What the task asks. Could you set down exactly the lines of the data below, starting at the one that holds "Task: Open the Июнь month dropdown" and ending at the one that holds "Tap the padlock", both included, and only those?

Pixel coordinate grounding data.

----

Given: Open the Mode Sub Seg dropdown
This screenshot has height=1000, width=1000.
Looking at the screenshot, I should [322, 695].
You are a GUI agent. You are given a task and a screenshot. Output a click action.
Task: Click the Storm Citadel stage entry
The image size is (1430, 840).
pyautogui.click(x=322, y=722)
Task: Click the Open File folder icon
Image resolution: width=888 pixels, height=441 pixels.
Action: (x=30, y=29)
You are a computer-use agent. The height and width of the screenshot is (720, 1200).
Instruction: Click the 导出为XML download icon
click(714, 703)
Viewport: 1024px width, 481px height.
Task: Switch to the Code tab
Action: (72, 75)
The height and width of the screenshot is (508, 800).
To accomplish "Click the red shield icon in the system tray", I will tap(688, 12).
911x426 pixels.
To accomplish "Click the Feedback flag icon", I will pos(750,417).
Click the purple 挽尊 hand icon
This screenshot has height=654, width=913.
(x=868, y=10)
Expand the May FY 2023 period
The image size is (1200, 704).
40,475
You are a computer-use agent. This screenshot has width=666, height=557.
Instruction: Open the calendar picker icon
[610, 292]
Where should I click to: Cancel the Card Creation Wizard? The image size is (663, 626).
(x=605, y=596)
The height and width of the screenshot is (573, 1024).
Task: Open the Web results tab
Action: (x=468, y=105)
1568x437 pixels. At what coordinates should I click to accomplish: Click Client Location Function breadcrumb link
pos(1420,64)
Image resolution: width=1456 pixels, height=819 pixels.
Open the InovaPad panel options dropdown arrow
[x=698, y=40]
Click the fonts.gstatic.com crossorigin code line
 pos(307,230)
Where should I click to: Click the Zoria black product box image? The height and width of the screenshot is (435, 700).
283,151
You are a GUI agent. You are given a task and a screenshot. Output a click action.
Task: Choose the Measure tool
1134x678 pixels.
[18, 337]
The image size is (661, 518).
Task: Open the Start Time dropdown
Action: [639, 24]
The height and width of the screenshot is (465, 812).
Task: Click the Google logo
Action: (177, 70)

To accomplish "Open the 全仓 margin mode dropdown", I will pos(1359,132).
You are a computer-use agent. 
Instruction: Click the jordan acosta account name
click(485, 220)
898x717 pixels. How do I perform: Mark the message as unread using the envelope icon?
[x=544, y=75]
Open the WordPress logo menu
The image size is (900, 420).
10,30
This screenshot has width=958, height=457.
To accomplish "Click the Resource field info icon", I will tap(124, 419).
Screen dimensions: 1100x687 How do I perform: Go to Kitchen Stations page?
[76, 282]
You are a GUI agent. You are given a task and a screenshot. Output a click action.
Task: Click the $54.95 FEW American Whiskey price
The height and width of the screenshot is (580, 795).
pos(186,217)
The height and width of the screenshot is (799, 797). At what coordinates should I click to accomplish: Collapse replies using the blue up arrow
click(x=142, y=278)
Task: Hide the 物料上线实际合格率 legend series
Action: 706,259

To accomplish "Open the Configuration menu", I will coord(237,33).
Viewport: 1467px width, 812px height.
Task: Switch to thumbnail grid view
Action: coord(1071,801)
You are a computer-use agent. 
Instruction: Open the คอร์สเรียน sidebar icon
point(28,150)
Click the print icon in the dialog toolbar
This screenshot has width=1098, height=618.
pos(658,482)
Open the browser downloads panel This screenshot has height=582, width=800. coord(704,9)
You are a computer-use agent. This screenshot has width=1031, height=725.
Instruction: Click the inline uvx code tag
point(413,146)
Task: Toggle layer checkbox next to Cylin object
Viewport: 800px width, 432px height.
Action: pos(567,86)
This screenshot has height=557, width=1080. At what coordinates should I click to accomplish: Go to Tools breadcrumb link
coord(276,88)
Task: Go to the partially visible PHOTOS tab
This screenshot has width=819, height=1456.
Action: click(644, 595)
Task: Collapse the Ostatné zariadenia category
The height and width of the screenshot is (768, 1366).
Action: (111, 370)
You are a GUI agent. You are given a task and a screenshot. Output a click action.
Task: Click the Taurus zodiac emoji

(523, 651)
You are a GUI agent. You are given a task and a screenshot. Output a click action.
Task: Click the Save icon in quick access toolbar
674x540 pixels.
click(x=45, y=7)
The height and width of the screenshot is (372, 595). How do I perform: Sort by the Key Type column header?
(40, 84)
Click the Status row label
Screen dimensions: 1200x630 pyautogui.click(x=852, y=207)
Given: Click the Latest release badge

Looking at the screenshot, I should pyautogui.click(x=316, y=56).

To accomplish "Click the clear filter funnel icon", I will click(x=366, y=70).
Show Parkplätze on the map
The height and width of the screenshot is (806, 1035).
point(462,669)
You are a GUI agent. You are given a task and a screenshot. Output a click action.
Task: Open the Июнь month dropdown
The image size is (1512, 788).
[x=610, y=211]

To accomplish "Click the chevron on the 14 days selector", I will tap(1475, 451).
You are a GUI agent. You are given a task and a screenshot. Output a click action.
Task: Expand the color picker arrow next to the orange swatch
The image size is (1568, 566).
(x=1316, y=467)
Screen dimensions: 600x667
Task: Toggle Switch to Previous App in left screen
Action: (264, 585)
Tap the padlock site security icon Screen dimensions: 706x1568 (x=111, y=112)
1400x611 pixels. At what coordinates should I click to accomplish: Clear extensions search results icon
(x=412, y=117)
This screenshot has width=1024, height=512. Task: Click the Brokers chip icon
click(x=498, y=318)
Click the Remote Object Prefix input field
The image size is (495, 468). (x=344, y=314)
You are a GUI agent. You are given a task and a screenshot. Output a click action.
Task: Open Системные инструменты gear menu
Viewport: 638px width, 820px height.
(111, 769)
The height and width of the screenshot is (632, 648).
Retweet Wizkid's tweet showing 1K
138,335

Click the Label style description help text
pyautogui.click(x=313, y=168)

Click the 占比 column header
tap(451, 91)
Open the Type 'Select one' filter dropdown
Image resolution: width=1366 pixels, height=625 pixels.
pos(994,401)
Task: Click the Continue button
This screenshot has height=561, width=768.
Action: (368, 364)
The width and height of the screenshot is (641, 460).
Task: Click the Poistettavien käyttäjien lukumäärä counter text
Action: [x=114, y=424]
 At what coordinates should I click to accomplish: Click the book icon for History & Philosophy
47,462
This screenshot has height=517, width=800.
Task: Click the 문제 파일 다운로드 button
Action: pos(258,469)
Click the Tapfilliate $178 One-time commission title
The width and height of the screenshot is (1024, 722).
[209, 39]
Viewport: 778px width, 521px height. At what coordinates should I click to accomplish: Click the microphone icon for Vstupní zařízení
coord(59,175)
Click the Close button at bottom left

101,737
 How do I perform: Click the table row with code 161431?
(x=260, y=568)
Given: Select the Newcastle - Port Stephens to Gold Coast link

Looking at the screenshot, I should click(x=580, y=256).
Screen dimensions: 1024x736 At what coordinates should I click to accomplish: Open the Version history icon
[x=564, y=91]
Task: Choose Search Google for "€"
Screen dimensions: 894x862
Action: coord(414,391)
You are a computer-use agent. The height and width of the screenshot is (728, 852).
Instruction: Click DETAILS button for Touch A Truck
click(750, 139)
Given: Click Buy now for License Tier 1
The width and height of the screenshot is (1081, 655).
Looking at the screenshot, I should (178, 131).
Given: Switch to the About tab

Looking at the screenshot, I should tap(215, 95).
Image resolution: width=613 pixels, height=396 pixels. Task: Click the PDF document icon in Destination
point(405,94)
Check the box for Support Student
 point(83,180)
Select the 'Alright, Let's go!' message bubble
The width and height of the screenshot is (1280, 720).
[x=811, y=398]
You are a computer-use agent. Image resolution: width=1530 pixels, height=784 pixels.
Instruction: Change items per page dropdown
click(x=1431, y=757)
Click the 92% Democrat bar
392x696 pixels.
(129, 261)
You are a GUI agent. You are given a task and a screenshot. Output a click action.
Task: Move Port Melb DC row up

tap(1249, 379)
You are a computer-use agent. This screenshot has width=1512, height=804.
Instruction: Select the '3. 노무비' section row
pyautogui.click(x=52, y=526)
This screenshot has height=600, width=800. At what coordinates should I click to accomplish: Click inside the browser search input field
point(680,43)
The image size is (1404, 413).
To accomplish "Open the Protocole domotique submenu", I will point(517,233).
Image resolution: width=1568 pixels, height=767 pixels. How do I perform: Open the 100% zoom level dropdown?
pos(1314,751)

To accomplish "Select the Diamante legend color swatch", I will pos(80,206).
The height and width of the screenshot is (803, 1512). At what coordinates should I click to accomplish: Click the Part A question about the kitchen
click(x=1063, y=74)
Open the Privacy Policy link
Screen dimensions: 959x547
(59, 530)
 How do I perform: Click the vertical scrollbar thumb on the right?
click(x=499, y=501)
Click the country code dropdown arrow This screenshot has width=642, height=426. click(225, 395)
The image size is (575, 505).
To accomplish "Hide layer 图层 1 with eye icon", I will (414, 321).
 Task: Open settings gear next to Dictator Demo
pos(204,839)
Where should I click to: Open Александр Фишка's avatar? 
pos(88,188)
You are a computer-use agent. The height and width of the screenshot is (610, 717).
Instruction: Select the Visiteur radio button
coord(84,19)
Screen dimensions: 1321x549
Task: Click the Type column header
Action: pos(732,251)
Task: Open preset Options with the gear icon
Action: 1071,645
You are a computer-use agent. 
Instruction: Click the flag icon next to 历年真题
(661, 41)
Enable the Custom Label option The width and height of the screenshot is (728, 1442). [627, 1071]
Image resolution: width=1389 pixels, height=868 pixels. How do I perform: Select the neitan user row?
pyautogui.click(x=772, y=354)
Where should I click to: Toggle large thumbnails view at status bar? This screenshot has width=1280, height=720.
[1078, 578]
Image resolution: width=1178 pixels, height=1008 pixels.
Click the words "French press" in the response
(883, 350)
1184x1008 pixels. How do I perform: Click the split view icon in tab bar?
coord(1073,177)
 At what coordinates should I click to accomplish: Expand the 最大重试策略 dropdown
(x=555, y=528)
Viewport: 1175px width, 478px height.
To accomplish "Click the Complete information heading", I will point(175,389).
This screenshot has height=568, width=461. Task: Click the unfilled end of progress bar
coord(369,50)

----

The answer.
Task: Open the Июнь month dropdown
The image size is (1512, 788).
[x=610, y=211]

To accomplish "Click the chevron on the 14 days selector", I will tap(1475, 451).
You are a GUI agent. You are given a task and a screenshot. Output a click action.
Task: Expand the color picker arrow next to the orange swatch
The image size is (1568, 566).
(x=1316, y=467)
Screen dimensions: 600x667
Task: Toggle Switch to Previous App in left screen
Action: (264, 585)
Tap the padlock site security icon Screen dimensions: 706x1568 (x=111, y=112)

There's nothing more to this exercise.